UTF-7 has never been an official standard of the Unicode Consortium. It is known to have security issues, which is why software has been changed to disable its use.^[1] It is prohibited in HTML 5.^[2]^[3]

Motivation

MIME, the modern standard for e-mail formats, forbids encoding of headers using byte values above the ASCII range. Although MIME allows encoding the message body in various character sets (broader than ASCII), the underlying transmission infrastructure (SMTP, the main E-mail transfer standard) is still not guaranteed to be 8-bit clean. Therefore, a non-trivial content transfer encoding has to be applied in case of doubt. Unfortunately, Base64 has a disadvantage of making even ASCII characters unreadable in non-MIME clients. On the other hand, UTF-8 combined with quoted-printable produces a very size-inefficient format requiring 6–9 bytes for non-ASCII characters from the BMP and 12 bytes for characters outside the BMP.

Provided certain rules are followed during encoding, UTF-7 can be sent in e-mail without using an underlying MIME transfer encoding, but still must be explicitly identified as the text character set. In addition, if used within e-mail headers such as "Subject:", UTF-7 must be contained in MIME encoded words identifying the character set. Since encoded words force use of either quoted-printable or Base64, UTF-7 was designed to avoid using the = sign as an escape character to avoid double escaping when it is combined with quoted-printable (or its variant, the RFC 2047/1522 "Q"-encoding of headers).

UTF-7 is generally not used as a native representation within applications as it is very awkward to process. Despite its size advantage over the combination of UTF-8 with either quoted-printable or Base64, the now defunct Internet Mail Consortium recommended against its use.^[4]

8BITMIME has also been introduced, which reduces the need to encode message bodies in a 7-bit format.

A modified form of UTF-7 (sometimes dubbed 'mUTF-7'^[5]) was used in the Internet Message Access Protocol (IMAP) e-mail retrieval protocol, version 4 rev 1, for "international" mailbox names.^[6] The following version, IMAP version 4 rev 2, uses UTF-8 instead.^[7]

Description

UTF-7 was first proposed as an experimental protocol in RFC 1642, A Mail-Safe Transformation Format of Unicode. This RFC has been made obsolete by RFC 2152, an informational RFC which never became a standard. As RFC 2152 clearly states, the RFC "does not specify an Internet standard of any kind". Despite this, RFC 2152 is quoted as the definition of UTF-7 in the IANA's list of charsets. Neither is UTF-7 a Unicode Standard. The Unicode Standard 5.0 only lists UTF-8, UTF-16 and UTF-32. There is also a modified version, specified in RFC 2060, which is sometimes identified as UTF-7.

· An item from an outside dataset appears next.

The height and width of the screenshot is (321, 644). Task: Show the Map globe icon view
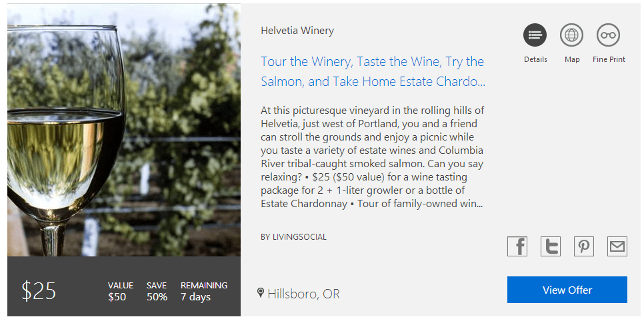tap(571, 35)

Some characters can be represented directly as single ASCII bytes. The first group is known as "direct characters" and contains 62 alphanumeric characters and 9 symbols: ' ( ) , - . / : ?. The direct characters are safe to include literally. The other main group, known as "optional direct characters", contains all other printable characters in the range U+0020–U+007E except ~ \ + and space (the characters \ and ~ being excluded due to being redefined in "variants of ASCII" such as JIS-Roman). Using the optional direct characters reduces size and enhances human readability but also increases the chance of breakage by things like badly designed mail gateways and may require extra escaping when used in encoded words for header fields.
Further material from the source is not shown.